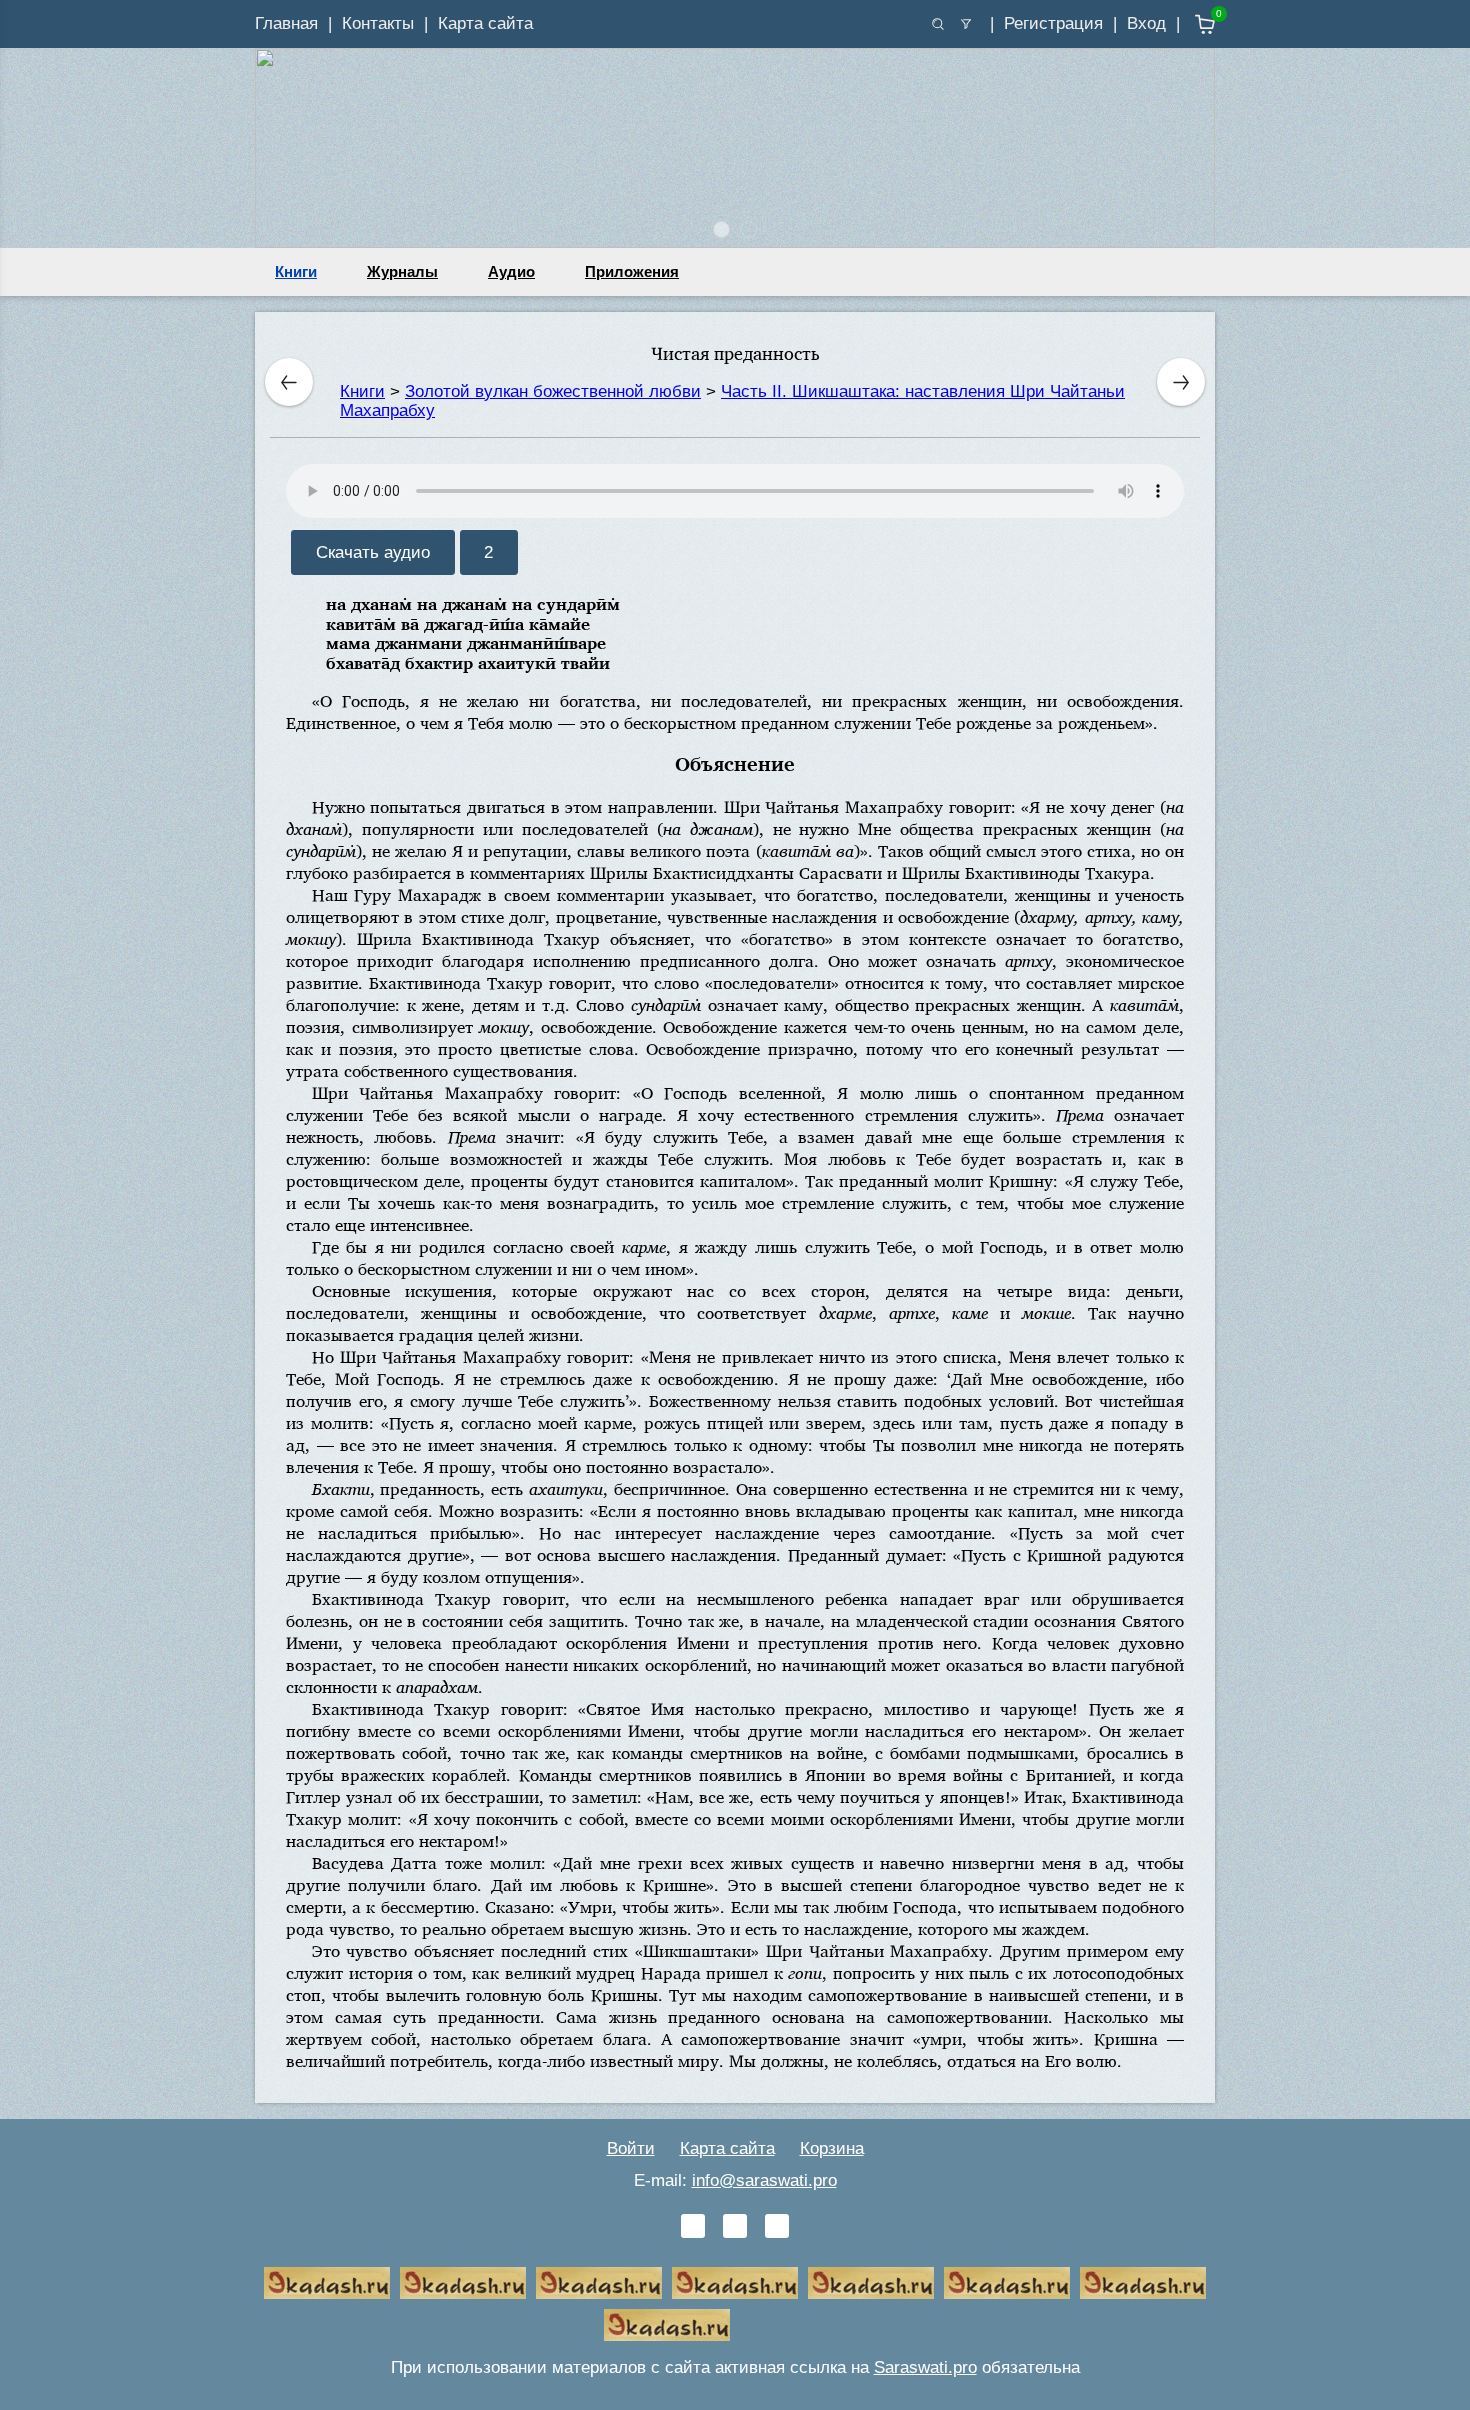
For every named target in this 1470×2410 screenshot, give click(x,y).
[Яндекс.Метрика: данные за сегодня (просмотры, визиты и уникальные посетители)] (803, 2325)
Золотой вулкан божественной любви (553, 391)
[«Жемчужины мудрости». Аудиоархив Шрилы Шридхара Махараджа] (1007, 2283)
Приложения (632, 271)
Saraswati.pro (925, 2367)
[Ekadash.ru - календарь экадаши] (599, 2283)
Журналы (402, 271)
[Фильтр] (966, 24)
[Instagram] (777, 2226)
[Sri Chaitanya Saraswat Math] (327, 2283)
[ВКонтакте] (693, 2226)
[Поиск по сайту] (938, 24)
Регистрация (1053, 23)
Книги (296, 271)
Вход (1146, 23)
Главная (286, 23)
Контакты (378, 23)
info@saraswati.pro (764, 2180)
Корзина (832, 2148)
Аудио (511, 271)
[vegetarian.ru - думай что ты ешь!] (463, 2283)
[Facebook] (735, 2226)
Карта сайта (485, 23)
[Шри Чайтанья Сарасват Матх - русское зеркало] (735, 2283)
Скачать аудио (373, 552)
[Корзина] (1190, 24)
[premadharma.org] (667, 2325)
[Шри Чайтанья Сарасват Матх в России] (1143, 2283)
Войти (631, 2148)
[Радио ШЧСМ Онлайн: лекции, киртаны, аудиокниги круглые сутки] (871, 2283)
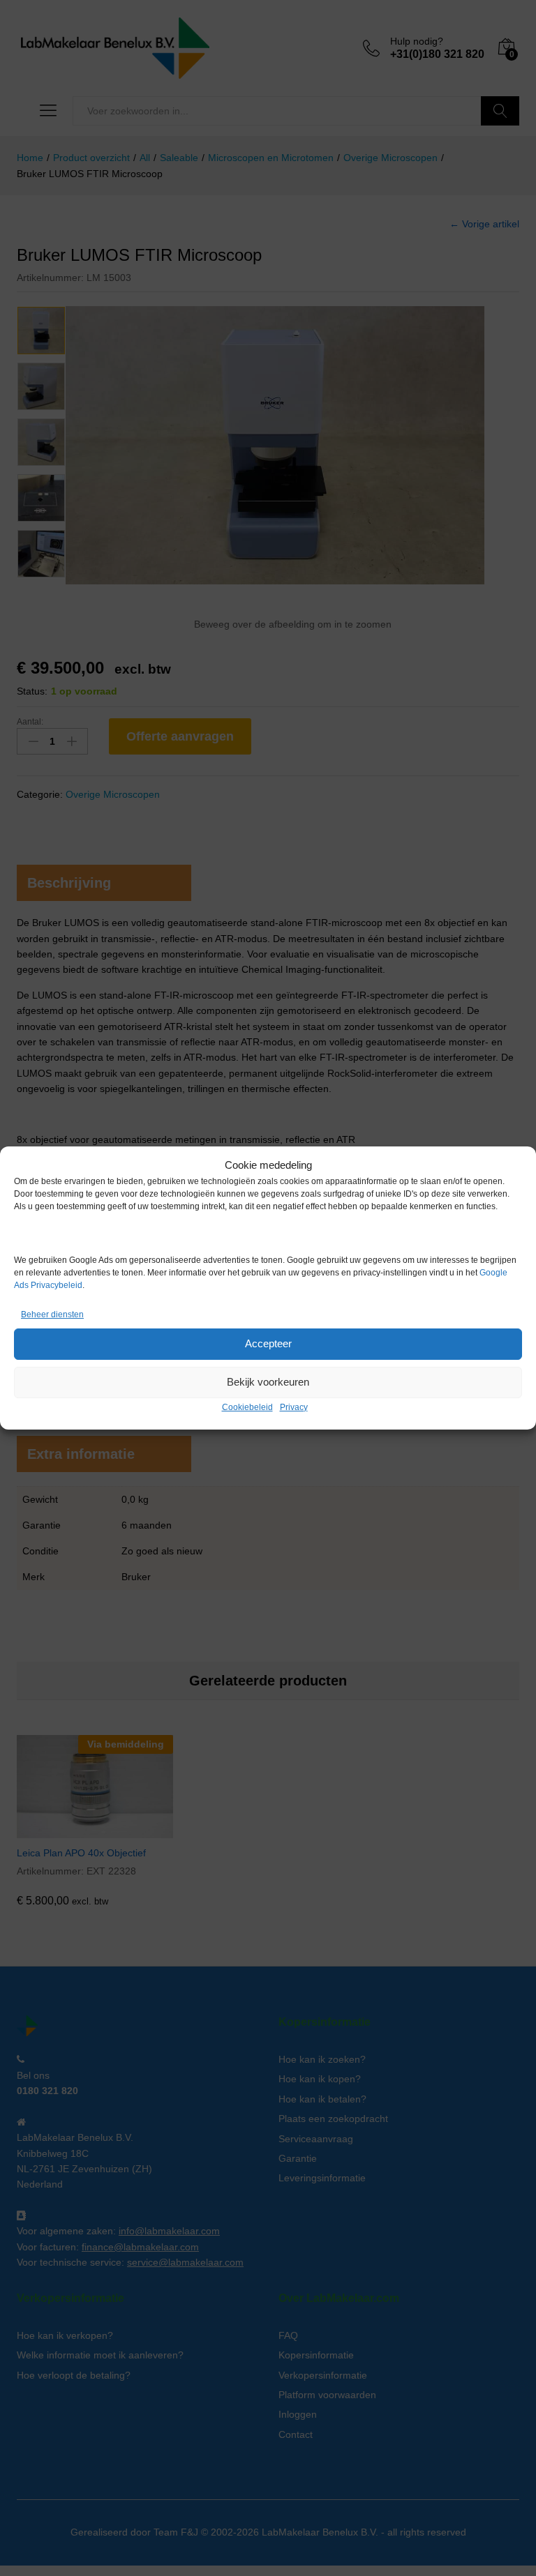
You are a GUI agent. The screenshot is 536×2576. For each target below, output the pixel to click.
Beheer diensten (52, 1314)
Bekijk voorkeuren (268, 1382)
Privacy (294, 1407)
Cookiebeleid (247, 1407)
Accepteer (268, 1343)
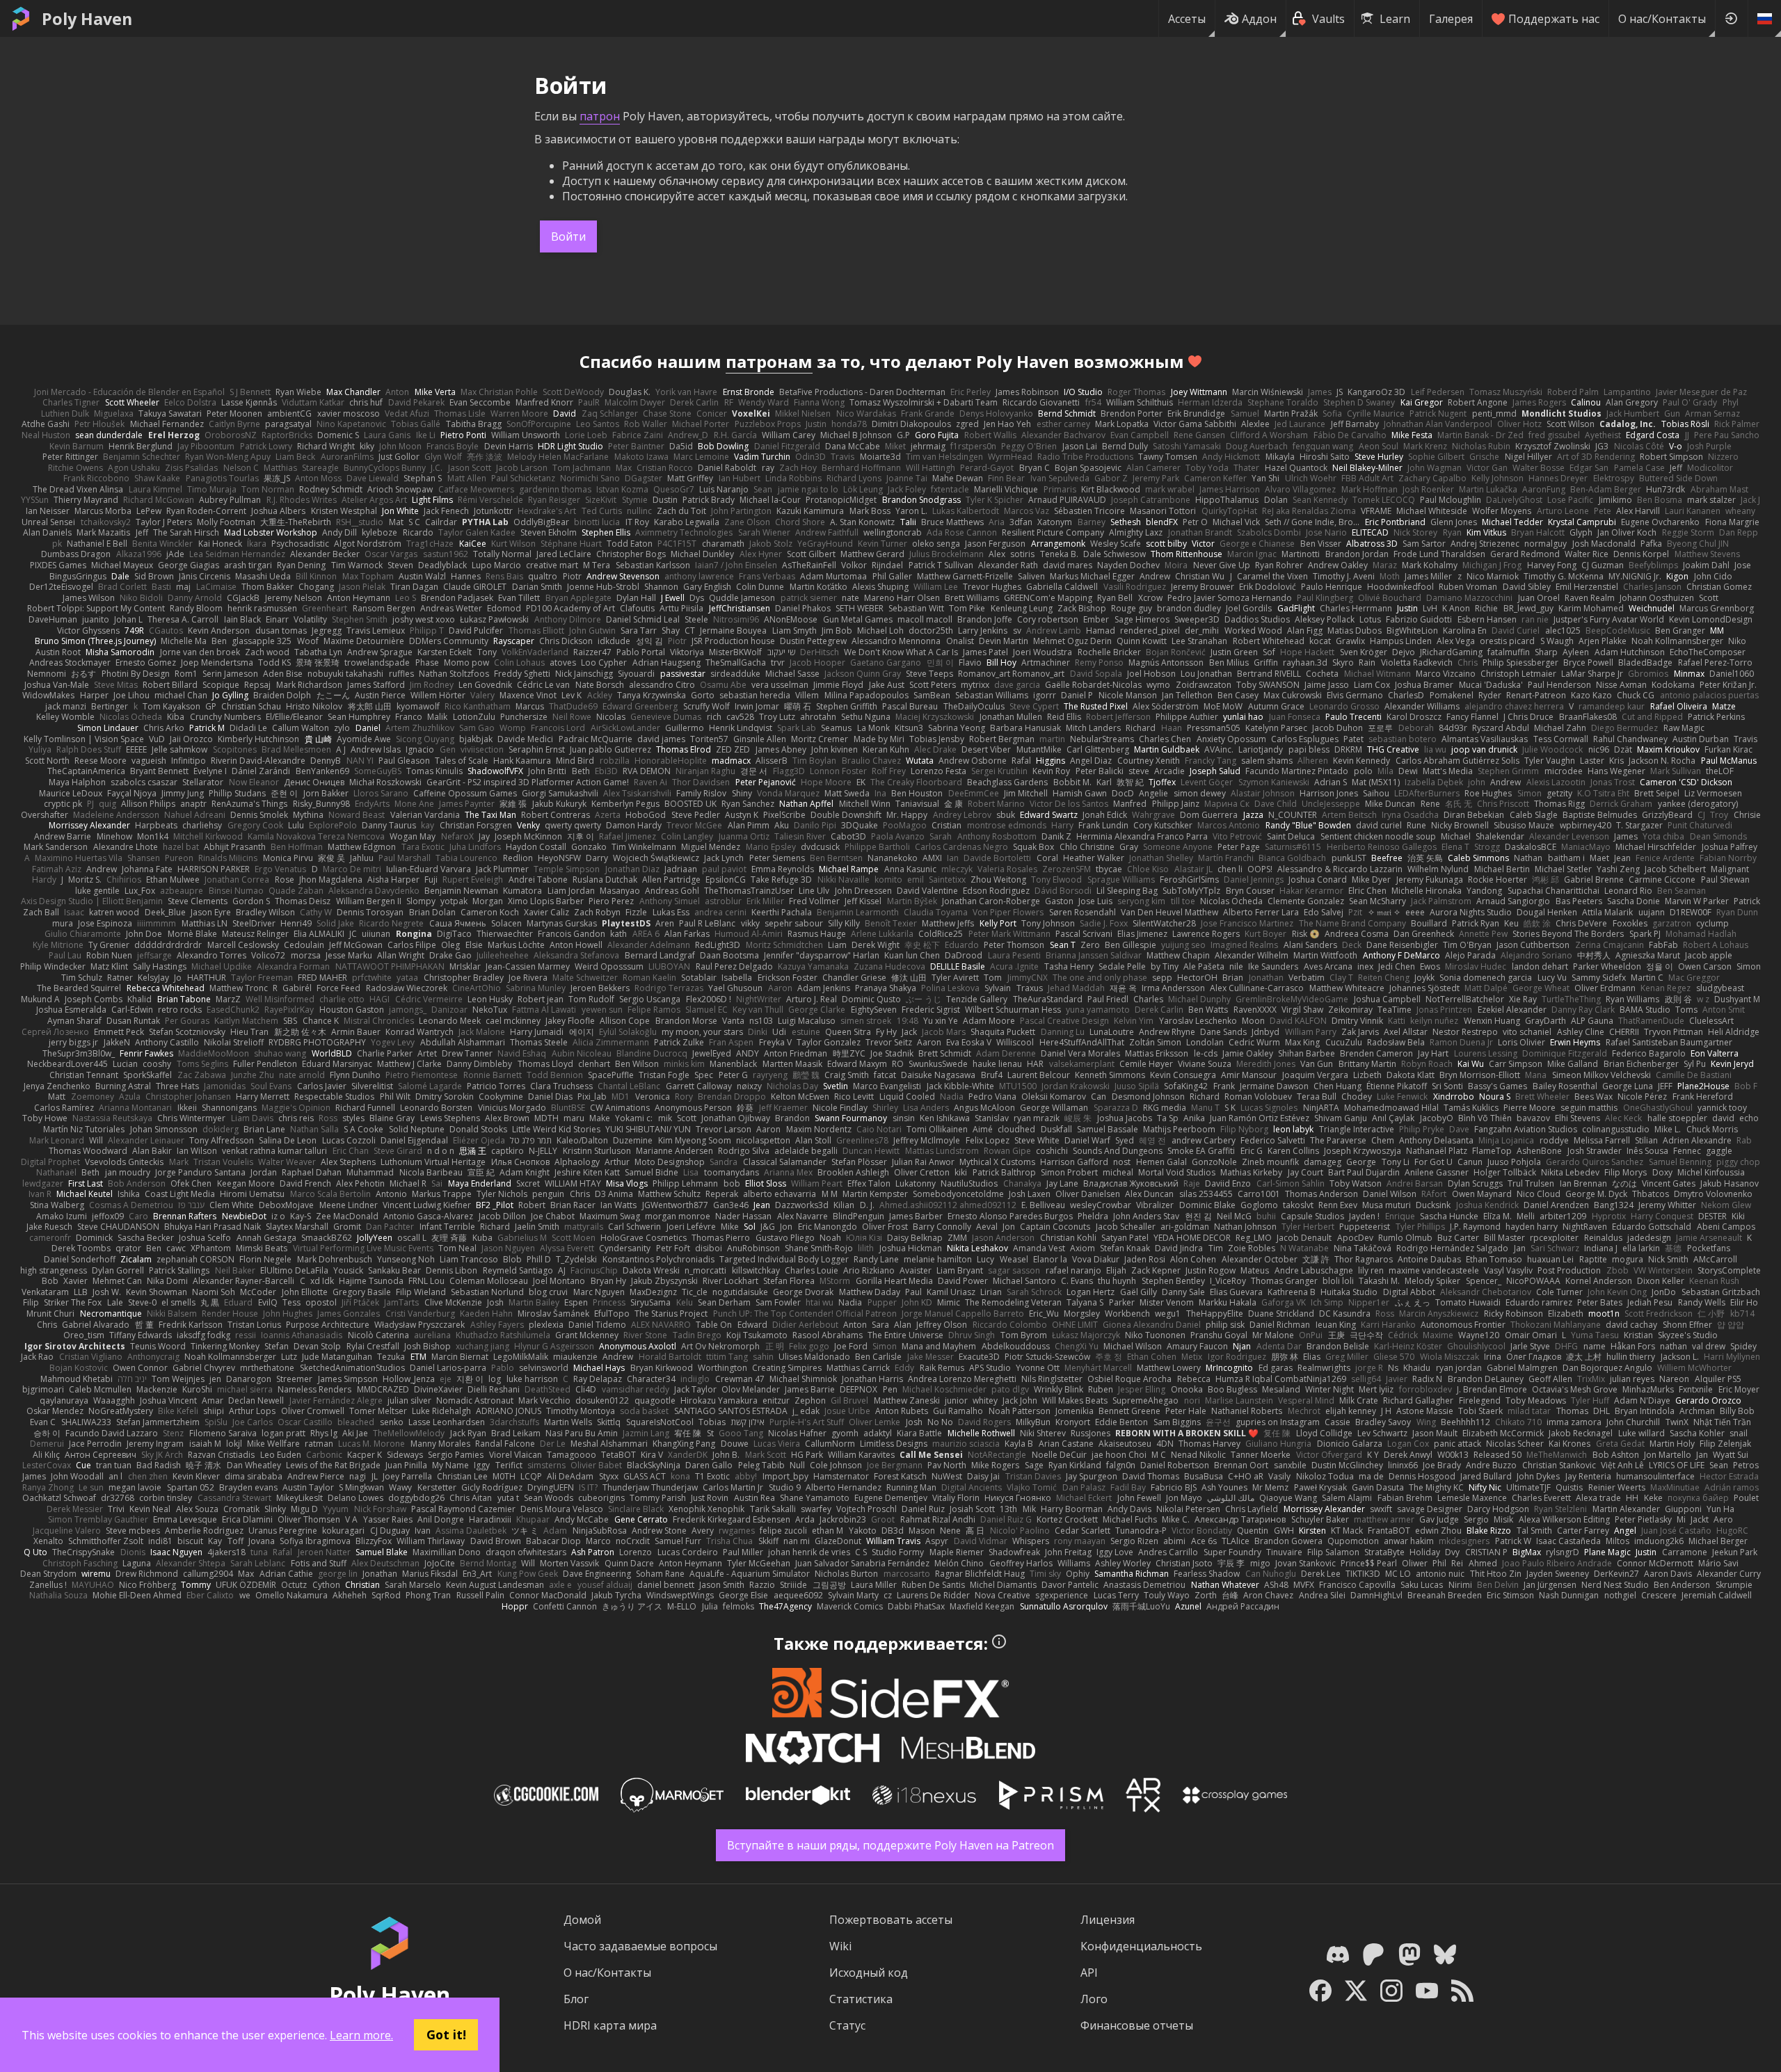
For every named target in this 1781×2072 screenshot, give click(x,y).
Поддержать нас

=====

### ACTIVITY
Please retype, exactly and only, the lines from the one holding "Saraswati.pro (925, 2367)" to the end of the entries, both ends included, without any pictures.

### RESULT BELOW
Saraswati.pro (925, 2367)
[Ekadash.ru - календарь экадаши] (599, 2283)
Журналы (402, 271)
[Фильтр] (966, 24)
[Instagram] (777, 2226)
[Sri Chaitanya Saraswat Math] (327, 2283)
[ВКонтакте] (693, 2226)
[Поиск по сайту] (938, 24)
Регистрация (1053, 23)
Книги (296, 271)
Вход (1146, 23)
Главная (286, 23)
Контакты (378, 23)
info@saraswati.pro (764, 2180)
Корзина (832, 2148)
Аудио (511, 271)
[vegetarian.ru - думай что ты ешь!] (463, 2283)
[Facebook] (735, 2226)
Карта сайта (485, 23)
[Шри Чайтанья Сарасват Матх - русское зеркало] (735, 2283)
Скачать аудио (373, 552)
[Корзина] (1190, 24)
[premadharma.org] (667, 2325)
[Шри Чайтанья Сарасват Матх в России] (1143, 2283)
Войти (631, 2148)
[Радио ШЧСМ Онлайн: лекции, киртаны, аудиокниги круглые сутки] (871, 2283)
You are a GUI agent. The screenshot is 536×2576. For each target below, output the pixel to click.
Beheer diensten (52, 1314)
Bekijk voorkeuren (268, 1382)
Privacy (294, 1407)
Cookiebeleid (247, 1407)
Accepteer (268, 1343)
For every named target in this 1781×2072 screenshot, give click(x,y).
Поддержать нас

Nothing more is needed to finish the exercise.